October 03, 2022
Baycrest is pleased to announce that Dr. Jennifer Ryan has been appointed as the new Anne and Max Tanenbaum Chair in Cognitive Neuroscience, a joint position at Baycrest and the University of Toronto. A leading neuroscientist in the field of aging and brain health, Dr. Ryan will harness her expertise in eye tracking to develop tools that detect changes in cognition and mental health, as well as cognitive strategies to keep people healthier for longer.
Dr. Ryan’s research has already shown that eye movements are closely linked to memory, potentially playing an active role in helping us create memories and retrieve them later. She is now exploring ways to use this link to screen for dementia risk and cognitive decline.
“Eye tracking has the potential to be a great tool to assess memory and other cognitive functions because, unlike many existing neuropsychological tests, it doesn’t rely on language or education.
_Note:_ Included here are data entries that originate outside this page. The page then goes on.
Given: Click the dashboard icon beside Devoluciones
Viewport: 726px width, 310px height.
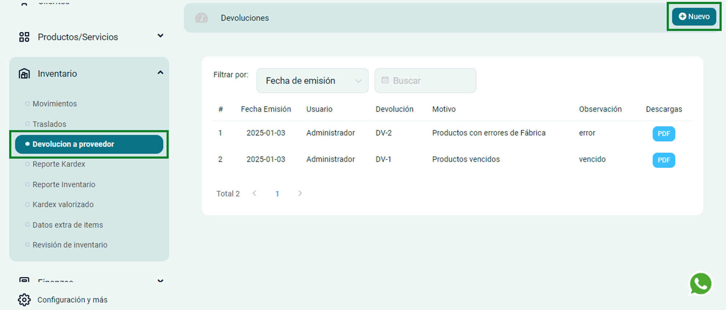Looking at the screenshot, I should [201, 18].
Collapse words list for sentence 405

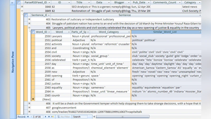(29, 28)
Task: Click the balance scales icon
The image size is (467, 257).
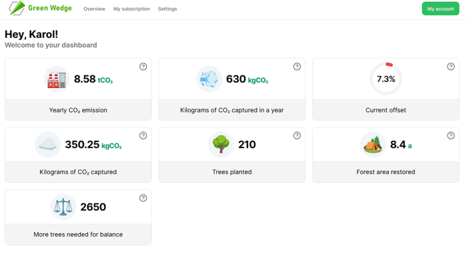Action: pos(63,207)
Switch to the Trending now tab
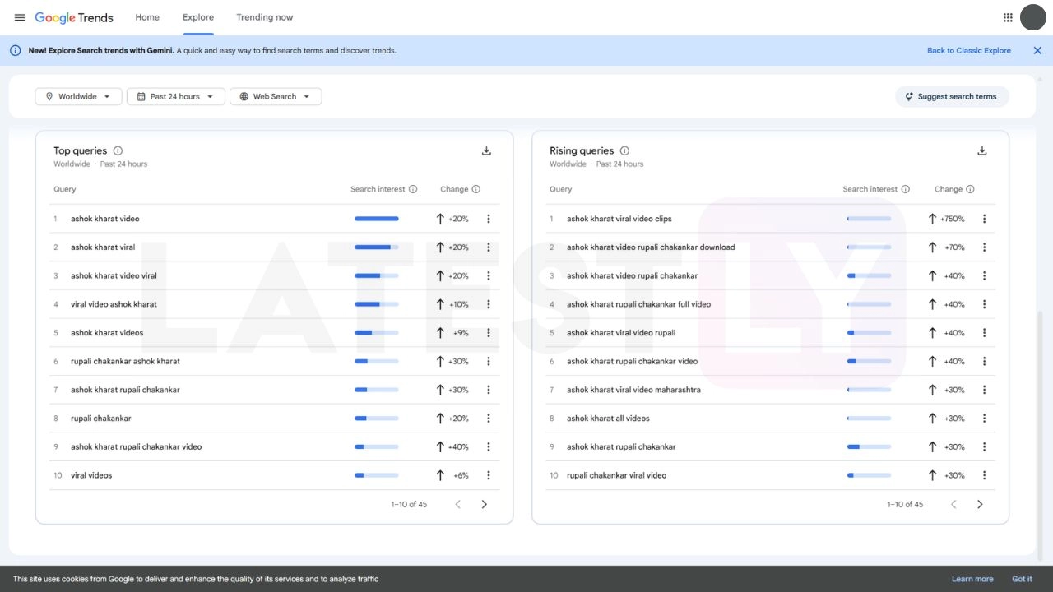This screenshot has height=592, width=1053. [x=264, y=17]
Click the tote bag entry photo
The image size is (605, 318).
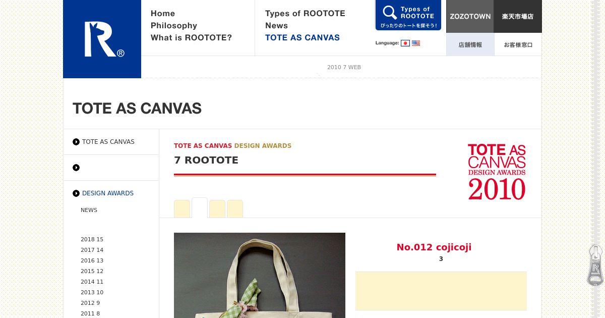coord(260,275)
This could make it particularly useful in diverse communities such as Toronto,” says Dr. Ryan, Senior Scientist at Baycrest’s Rotman Research Institute (RRI) and Professor at the University of Toronto. “The earlier we can detect cognitive decline, the earlier we can prescribe interventions to help individuals maintain their brain health for as long as possible.”
Building on the link between eye movements and memory, Dr. Ryan is testing whether there are optimal visual scanning strategies for memory. This knowledge could lead to the development of training to help older adults better remember the things they see as they age.
Besides memory, eye movement patterns may also reflect mental health. Preliminary results from Dr. Ryan’s lab suggest that people who have experienced depression in the past or who are currently living with it may not visually explore their world as much as others do. Therefore, Dr. Ryan and her team are investigating the use of eye tracking to detect changes in mental health, which could ultimately help in addressing mental health concerns as early as possible.
“I am excited by the promise of Dr. Ryan’s research on eye tracking and mood disorders, and by her continuing studies of memory and cognition,” says Dr. Trevor Young, Dean of the Temerty Faculty of Medicine at U of T. “This work extends the trajectory of innovative neuroscience in Toronto supported by the Anne and Max Tanenbaum Chairs, which spans more than two decades.”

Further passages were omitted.